_Directive_: Give the part of the listing that opens with the line containing "Turn on Energy star mode toggle" and closes with the line containing "will click(x=325, y=178)." as a two-column CSV with the columns instruction and action. Each row should hold one instruction and its answer, with each value in a single quoted field and any line breaks turned into spaces.

>>>>>

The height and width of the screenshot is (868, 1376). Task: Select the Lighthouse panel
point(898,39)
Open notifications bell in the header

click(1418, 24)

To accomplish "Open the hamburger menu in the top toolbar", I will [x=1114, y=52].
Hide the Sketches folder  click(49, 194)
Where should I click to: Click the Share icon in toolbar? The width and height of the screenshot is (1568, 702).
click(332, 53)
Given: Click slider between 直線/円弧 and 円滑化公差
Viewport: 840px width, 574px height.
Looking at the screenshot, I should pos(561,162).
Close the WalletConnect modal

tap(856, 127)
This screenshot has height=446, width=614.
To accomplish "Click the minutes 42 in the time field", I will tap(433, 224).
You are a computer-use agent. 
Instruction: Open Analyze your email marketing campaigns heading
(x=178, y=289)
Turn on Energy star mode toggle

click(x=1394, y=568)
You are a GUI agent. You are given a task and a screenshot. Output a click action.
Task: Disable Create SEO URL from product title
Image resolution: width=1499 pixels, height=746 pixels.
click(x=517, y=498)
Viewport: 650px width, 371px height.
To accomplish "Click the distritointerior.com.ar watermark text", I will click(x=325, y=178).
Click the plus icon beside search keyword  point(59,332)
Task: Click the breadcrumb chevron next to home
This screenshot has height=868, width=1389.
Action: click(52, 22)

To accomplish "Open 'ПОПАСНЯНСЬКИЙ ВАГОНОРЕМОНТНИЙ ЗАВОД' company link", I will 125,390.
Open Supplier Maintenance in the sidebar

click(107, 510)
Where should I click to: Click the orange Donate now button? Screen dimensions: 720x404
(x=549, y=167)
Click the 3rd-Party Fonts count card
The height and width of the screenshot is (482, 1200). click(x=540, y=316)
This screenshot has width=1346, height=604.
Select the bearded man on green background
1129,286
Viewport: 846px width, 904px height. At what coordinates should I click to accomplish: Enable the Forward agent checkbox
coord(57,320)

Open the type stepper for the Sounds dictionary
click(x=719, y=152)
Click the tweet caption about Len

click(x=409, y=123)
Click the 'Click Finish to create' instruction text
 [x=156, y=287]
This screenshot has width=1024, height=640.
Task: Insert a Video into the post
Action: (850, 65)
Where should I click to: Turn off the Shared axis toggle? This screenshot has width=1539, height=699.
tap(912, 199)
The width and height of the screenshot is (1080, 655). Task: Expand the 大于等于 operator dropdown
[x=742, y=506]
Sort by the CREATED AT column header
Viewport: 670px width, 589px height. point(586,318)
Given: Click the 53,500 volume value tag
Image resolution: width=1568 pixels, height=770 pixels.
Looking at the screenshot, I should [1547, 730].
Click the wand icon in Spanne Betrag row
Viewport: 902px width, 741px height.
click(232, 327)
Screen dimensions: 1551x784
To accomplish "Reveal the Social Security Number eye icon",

<<<<<

_Exercise output_:
instruction,action
"Turn on Energy star mode toggle","click(x=1394, y=568)"
"You are a GUI agent. You are given a task and a screenshot. Output a click action. Task: Disable Create SEO URL from product title Image resolution: width=1499 pixels, height=746 pixels.","click(x=517, y=498)"
"Viewport: 650px width, 371px height. To accomplish ""Click the distritointerior.com.ar watermark text"",","I will click(x=325, y=178)."